■ **Problem**:
In the material from its start up to and including the line with "[x=905, y=282]", replace "Develop" with "Library" and give those lines again with nothing else changed.

■ **Listing**:
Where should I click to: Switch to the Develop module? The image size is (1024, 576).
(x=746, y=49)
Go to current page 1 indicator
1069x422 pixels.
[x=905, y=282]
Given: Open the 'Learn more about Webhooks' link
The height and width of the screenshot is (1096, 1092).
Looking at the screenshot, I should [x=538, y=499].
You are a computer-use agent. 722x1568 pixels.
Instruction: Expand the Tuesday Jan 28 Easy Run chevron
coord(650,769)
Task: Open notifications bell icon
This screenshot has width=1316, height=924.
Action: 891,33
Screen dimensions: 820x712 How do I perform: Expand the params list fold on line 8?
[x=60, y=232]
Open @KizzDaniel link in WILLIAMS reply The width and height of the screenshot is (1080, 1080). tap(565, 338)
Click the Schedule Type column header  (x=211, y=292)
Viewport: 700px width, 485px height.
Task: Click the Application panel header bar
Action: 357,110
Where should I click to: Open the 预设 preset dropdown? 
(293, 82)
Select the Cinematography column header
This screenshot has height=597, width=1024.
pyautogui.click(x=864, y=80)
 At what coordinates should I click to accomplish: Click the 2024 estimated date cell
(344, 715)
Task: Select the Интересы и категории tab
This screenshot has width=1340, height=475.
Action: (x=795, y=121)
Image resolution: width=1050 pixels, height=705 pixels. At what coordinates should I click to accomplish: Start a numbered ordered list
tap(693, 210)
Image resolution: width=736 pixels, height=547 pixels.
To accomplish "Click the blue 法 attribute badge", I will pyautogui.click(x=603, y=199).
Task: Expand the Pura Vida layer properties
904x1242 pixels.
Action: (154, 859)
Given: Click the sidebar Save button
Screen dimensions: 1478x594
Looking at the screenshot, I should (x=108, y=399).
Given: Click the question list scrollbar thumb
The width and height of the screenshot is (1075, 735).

■ **Exercise output**:
Where should I click to: Switch to the Library module? The image size is (1024, 576).
(x=746, y=49)
Go to current page 1 indicator
1069x422 pixels.
[x=905, y=282]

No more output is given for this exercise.